Task requirements -
Look through the listing below and report every line that contains "panel".

○ ○ ○ ○

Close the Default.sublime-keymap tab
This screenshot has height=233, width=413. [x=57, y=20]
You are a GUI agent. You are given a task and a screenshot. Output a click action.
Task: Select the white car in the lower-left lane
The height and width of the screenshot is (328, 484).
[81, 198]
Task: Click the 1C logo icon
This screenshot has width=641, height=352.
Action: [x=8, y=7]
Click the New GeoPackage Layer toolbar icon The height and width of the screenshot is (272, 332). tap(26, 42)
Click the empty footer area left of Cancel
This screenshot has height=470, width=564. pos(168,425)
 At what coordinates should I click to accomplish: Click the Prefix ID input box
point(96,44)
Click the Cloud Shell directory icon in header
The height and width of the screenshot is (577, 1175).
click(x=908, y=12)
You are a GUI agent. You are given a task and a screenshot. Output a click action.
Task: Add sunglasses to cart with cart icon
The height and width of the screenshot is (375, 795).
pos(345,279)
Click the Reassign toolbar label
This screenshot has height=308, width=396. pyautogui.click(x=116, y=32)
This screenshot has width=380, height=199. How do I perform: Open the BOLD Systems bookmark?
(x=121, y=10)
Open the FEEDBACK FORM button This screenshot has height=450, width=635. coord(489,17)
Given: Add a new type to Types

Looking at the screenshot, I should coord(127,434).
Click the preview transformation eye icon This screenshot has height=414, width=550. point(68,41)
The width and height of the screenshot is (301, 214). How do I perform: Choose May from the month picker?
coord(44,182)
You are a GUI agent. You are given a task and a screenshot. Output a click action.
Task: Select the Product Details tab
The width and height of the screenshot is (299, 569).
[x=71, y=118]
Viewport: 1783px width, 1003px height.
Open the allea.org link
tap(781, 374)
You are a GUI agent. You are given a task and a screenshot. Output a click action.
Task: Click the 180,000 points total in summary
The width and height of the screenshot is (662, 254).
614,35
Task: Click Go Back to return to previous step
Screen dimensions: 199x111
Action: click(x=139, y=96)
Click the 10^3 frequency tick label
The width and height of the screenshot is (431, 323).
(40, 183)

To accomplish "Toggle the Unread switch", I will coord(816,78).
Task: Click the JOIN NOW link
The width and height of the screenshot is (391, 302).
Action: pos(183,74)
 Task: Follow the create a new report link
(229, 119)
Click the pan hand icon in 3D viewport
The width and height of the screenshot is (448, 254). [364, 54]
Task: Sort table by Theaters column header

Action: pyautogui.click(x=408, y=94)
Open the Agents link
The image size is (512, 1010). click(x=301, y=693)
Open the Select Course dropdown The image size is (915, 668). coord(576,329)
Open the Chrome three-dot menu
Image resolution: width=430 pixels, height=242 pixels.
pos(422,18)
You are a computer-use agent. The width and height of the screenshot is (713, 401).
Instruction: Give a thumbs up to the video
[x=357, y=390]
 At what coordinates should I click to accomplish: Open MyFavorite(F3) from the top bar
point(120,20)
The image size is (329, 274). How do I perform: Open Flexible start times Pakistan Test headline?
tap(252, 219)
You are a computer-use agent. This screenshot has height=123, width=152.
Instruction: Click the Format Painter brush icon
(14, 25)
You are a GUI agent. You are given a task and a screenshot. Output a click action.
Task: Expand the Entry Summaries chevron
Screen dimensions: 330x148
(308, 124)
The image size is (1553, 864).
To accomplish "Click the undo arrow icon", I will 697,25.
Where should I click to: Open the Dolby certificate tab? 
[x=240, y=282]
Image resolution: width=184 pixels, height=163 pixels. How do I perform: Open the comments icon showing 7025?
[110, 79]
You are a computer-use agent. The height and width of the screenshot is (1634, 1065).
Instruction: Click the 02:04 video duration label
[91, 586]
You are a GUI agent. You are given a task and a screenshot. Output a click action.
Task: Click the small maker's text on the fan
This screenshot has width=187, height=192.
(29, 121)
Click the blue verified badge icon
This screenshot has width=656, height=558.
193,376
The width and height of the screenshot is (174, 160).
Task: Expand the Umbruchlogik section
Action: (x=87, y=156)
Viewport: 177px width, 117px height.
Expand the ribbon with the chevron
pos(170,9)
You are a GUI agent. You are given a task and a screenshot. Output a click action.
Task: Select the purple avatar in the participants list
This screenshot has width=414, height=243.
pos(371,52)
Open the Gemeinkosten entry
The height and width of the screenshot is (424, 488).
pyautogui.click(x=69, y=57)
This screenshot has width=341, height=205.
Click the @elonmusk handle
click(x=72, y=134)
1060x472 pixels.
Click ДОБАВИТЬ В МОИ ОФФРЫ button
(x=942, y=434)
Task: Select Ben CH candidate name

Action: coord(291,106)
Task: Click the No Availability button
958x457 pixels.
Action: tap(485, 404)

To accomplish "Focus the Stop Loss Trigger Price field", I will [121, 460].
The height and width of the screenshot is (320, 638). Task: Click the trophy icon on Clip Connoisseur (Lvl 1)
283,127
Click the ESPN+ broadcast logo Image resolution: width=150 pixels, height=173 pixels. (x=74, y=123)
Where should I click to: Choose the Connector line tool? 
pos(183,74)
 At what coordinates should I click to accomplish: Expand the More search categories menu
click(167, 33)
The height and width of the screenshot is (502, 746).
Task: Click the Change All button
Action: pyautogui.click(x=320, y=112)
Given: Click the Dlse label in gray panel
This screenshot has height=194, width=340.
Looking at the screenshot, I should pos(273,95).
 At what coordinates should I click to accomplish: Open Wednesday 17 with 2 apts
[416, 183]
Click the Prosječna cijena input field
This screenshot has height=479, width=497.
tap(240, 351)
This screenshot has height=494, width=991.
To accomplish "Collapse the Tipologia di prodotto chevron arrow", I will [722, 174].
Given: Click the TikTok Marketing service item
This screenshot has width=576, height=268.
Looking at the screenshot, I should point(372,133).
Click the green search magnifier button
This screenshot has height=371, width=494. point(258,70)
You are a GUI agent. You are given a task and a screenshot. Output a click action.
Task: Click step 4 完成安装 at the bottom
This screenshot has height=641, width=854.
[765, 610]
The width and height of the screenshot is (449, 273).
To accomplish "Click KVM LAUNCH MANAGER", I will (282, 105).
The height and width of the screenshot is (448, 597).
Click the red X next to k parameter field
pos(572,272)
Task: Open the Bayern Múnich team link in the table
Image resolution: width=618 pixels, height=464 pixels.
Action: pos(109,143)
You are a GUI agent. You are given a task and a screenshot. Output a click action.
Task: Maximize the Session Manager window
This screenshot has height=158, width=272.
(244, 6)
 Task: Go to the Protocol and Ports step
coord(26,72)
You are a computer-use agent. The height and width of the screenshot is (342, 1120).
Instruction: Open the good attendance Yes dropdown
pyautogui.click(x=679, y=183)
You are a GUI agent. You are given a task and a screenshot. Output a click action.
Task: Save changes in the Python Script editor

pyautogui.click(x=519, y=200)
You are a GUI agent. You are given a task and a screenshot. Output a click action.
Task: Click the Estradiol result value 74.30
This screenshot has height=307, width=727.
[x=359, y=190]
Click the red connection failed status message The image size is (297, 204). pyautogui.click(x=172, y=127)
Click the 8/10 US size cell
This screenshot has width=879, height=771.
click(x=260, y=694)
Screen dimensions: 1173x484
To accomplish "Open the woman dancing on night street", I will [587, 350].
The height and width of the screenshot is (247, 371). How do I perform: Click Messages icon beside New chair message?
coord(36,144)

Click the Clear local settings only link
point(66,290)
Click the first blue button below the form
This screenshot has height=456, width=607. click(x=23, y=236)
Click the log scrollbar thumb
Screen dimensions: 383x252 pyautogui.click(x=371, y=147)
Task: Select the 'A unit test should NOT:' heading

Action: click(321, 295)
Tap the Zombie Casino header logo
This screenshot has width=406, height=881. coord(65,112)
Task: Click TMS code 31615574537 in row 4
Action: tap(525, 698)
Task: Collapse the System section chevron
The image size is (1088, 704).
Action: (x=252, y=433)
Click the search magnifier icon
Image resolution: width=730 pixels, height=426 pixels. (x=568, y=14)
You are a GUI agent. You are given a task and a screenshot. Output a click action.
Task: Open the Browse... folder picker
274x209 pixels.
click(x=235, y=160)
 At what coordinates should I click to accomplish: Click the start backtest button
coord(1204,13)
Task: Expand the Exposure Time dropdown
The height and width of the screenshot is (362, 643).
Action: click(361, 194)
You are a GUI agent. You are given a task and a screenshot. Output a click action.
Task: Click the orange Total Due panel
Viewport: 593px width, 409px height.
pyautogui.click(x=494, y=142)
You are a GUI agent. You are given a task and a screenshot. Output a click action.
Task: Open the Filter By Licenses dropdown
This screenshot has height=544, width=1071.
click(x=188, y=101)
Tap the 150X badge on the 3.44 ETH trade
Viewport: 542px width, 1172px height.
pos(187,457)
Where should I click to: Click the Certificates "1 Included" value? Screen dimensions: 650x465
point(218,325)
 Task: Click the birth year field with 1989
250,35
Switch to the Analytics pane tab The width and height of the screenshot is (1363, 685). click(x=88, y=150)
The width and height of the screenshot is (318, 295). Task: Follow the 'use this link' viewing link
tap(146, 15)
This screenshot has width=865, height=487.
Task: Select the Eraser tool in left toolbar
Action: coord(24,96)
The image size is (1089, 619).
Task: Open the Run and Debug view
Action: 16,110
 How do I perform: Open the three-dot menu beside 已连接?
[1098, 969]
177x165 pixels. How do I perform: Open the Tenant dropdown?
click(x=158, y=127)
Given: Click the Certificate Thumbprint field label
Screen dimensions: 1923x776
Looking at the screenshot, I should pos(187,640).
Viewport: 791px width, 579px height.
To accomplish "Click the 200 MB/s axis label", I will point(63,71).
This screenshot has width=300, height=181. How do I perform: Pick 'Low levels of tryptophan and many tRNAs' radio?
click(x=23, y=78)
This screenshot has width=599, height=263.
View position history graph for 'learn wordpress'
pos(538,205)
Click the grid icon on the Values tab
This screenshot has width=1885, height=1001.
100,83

○ ○ ○ ○

Completed exercise -
Given: Click the Dlse label in gray panel
Task: Click the orange Total Due panel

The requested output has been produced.